Once you've figured out the changes you want to make, practising them in advance can be helpful.

"For example, if yelling at your partner is the behaviour you would like to change, often with yelling, people don't speak their truth until it gets to a point where it boils up and explodes out of them," explains Trish.

"If that's the realisation, then maybe the behaviour is to try to speak a little bit more of your truth every day. Notice when you're not speaking up, and if you can't say it to your partner, write it down. You practise the skill so when things get harder you have that as a basis."

Silencing your inner critic

While most people can name at least one thing in their past they wish they could change, not everyone lets that get them down.

Trish says people who have a strong pattern of regret are often the types who tend to beat themselves up – something she calls the 'inner critic'.

"It's that inner voice pointing out the things that we've done wrong," she says.

"It's supposedly helping us not make the same mistakes again – but it's not always in the most positive way.

"Usually people who have regret will not just have one regret, and it will be [part of] a pattern – at any moment, they will be regretful about something," she says.

"It could be as little as staying up really late last night so they couldn't get up this morning. For some people that would be just like, 'Oh, silly me', but others can really take it to heart. It tends to be a pattern of not feeling like they're empowered in their life."

By contrast, she says, "If someone feels empowered, they don't really have regrets because they see everything that happens as a stepping stone to being more empowered. They feel that they're in control, and if that moment of regret or reflection rolls in, an empowered person will think, 'What can I do to change things?'"

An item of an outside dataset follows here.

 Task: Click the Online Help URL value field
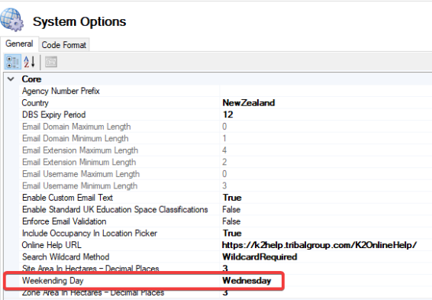tap(326, 245)
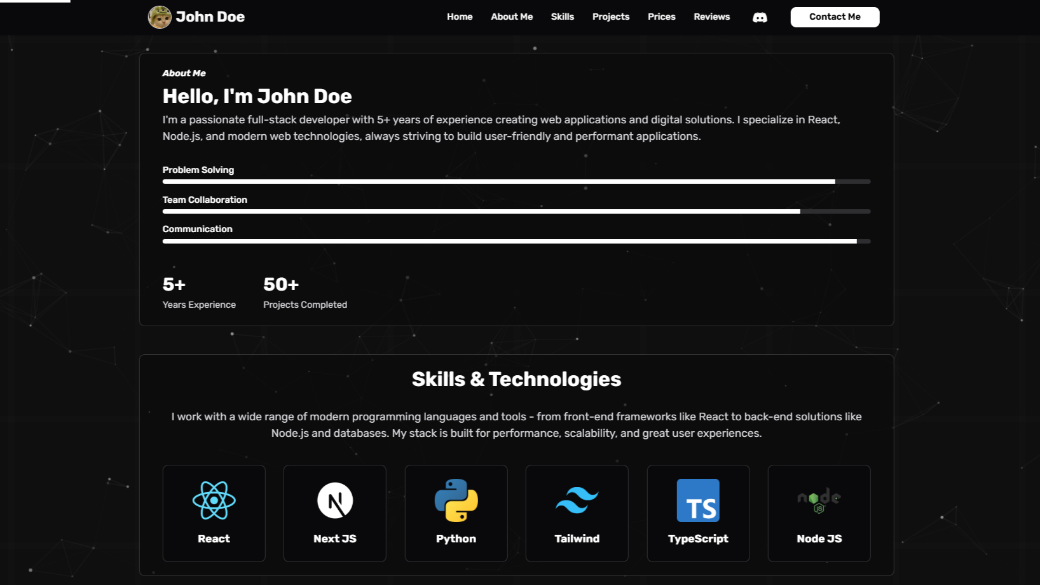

As tempting as it is to look back on the past and think our lives could be better if we'd done things differently, Trish says we can take charge of this unhelpful cycle by learning how to enjoy our lives more in the present.

"I think regret is just another tactic we have for not facing the present," she states.

"It's easy to go, 'It was so fantastic with that boyfriend when I was 23', but there was a reason it didn't work out. It's hard to be present because when things are painful, you have to face them. It's really easy to click into the 'grass is greener' scenario.

"There's no way that we can make changes without going into whatever is in the present that we're trying to avoid."

How to change your perspective of regret

Changing your perspective can help you change the way you feel about your past, Trish says.

"Regret is very much about all the negative stuff that you see as having been done," she explains.

"It's really important to balance it with looking at all the positives. What were the good things that came out of what happened? What were the good things that you learned about yourself? What were the positive outcomes and aspects from it?

"Try and see it in a fuller picture. It's not to say that the negative stuff wasn't there but we're wanting to see it in a more whole picture."

Psychologist Marny Lishman says we should hold some compassion towards ourselves for not knowing then what we know now.

"We need to remember that we make decisions in moments in time with what information we have at the time," she says.

"Hindsight is a wonderful thing, but it's easier to look back on life and say we would do it differently when we have more information to go on."

Quick ways to reframe regret

Psychologist Marny Lishman's tips for approaching regret:

  • Ask yourself, what can you learn from that experience so you can apply the learnings in your life now?

  • Be kind to yourself – you did what you could at the time with what you knew at the time.

  • Realise that often it's not too late to rectify some situations, and make them right. It might be recontacting people or undertaking a ritual.

  • Talk to a psychologist to help you process and reframe some past events.